Small Person is heading to college this week, which makes it the end of the summer holidays in a big way. Never again will the summer hols be the same as it once was... i.e.: six weeks of it being absolutely find to do nothing at all.
I'm pretty sure I've spent most of the last six weeks promising we could do something, so this past Friday afternoon, we did and went to see what we could discover at the British Museum - which as always is excellent. You can spend hours and hours there and never see the same thing twice, but I also had another plan. I thought it would be useful to introduce her to some of the London I know... except a lot that of that has disappeared too.

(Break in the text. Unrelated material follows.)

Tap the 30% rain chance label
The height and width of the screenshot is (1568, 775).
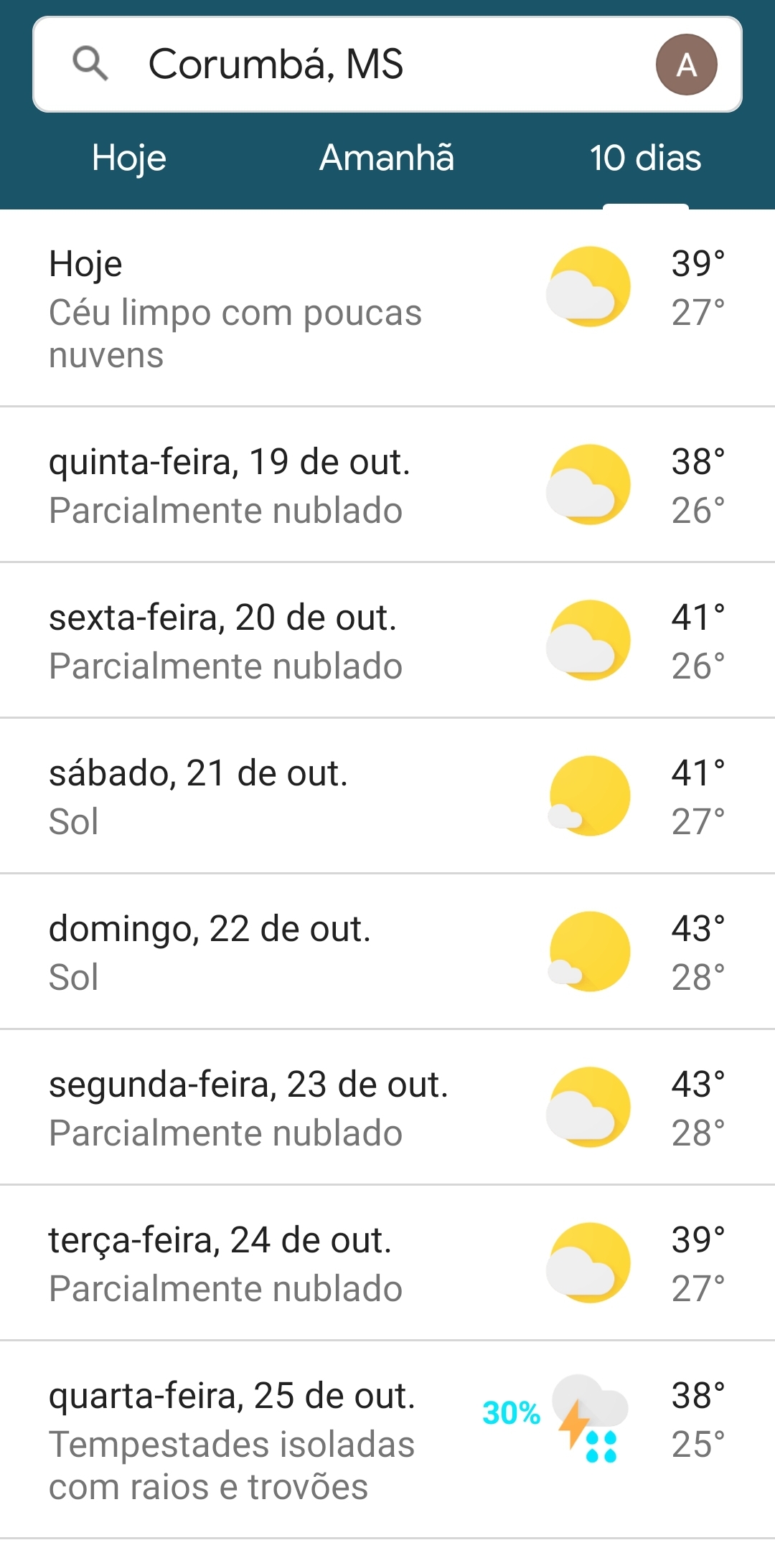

Still, it's no bad skill to have some street skills. We walked from the train station to the museum with only a general idea of where we were going (well, I knew where we were but there's no harm in keeping such things to yourself) taking in such lesser known London sights as back street travel agents, places where people work that I know (just in case you get in real trouble) and cafe's where you can eat for the day without handing over all the money you have in your pocket - those kinds of things. We even took in a couple of well known hotels along the way - places you can go and sit in the lobby without being questioned when it's raining or when it gets late at night but you still have a long time to wait for your train home.
Are these good skills to teach your daughter? No idea but it's better than not handing such things down the line.
London is changing fast though. As alluded to last week, Soho has almost been scraped off the face of the city and on a visit to Denmark Street (also known as Tin Pan Alley - look it up) because I just wanted to see how the guitar shops were faring, I found that too is being taken apart brick by brick. I took the closing of The Astoria (down the street) on the chin - and I took it well because it had been a long time since any band I was interested in had played there - but to see Denmark Street impaled on a spike, is a soul-crusher.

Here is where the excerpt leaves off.